John Malkovich?" é um filme anacronicamente artesanal: humano, desesperadamente humano. É uma fábula negra, negríssima, feita de personagens dilaceradas, cindidas na sua personalidade, ausentes da sua sexualidade. Como se o surrealismo à Buñuel não se conseguisse despegar da agonia à Bergman. A culpa é do macaco. À superfície, o tom é o de comédia absurda, que podia apenas ser "espertalhona". Ao fundo - não tão ao fundo; a angústia cola-se-nos à pele - desfila a desgraçada comédia da condição humana. Tão desgraçada como se estivesse inscrita nos princípios darwinianos de evolução da espécie. Atenção à personagem de Cameron Diaz e aos seus animais; atenção a um discreto chimpanzé. Como se verá, a culpa também está inscrita no macaco, e o filme faz da biologia da evolução um infernal mote de comédia negra. Olhando bem para as personagens: elas parecem ter sobrevivido a uma catástrofe (o impressionante "low profile" da habitualmente exuberante Cameron concentra em si o abandono emocional de todos). Esse desastre é a sua própria e solitária humanidade. Não há como escapar.

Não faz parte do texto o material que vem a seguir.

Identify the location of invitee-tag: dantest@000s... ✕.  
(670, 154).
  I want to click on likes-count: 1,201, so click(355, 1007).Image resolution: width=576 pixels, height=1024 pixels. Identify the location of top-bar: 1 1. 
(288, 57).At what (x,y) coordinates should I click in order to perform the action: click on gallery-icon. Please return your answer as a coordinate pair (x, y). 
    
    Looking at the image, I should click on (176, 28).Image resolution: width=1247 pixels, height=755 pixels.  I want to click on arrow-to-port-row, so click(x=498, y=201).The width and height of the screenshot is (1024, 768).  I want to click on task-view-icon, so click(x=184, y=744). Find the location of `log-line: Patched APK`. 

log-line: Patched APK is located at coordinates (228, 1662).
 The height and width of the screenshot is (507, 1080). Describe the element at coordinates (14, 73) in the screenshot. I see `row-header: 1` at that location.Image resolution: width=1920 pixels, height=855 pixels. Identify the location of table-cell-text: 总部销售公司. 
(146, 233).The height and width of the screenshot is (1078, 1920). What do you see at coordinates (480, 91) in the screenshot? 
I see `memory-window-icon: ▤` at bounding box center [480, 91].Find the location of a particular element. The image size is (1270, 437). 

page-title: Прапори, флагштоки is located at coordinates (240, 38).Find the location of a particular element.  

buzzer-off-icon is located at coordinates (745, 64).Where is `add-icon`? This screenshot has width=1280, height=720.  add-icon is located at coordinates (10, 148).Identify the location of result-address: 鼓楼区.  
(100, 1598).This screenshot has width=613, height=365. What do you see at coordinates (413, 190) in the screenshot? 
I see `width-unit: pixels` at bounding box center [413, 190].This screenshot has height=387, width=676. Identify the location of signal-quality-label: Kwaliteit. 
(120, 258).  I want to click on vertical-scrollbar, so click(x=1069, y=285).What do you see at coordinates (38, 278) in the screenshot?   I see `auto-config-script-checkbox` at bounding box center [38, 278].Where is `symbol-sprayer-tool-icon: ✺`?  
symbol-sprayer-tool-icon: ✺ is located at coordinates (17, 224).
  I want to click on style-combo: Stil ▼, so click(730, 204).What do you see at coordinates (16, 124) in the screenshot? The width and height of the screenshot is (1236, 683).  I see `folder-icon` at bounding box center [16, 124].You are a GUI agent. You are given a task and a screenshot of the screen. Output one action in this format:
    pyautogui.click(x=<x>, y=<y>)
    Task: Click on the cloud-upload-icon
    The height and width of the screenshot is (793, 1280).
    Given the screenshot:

Para regressar a Spike Jonze: atravessa o seu filme (como atravessa os seus videoclips), apesar dos malabarismos de argumento e dos prodígios da técnica (isto, nos vídeos), um apego, irónico e inevitavelmente trágico, ao que no homem permanece depois de todas as euforias, depois de todos os "pós qualquer coisa..." (do estilo, "depois da Internet"). Ou seja, a solidão. Para simplificar: é esse o optimismo de um filme que termina com um "happy end" que se recebe como um pontapé de humilhação. Para voltar a John Malkovich: é bom ver um actor que nos últimos tempos não tem feito muito para disfarçar a sua preguiça e o enfado profissionais deixar-se, assim, assaltar pelo desconforto.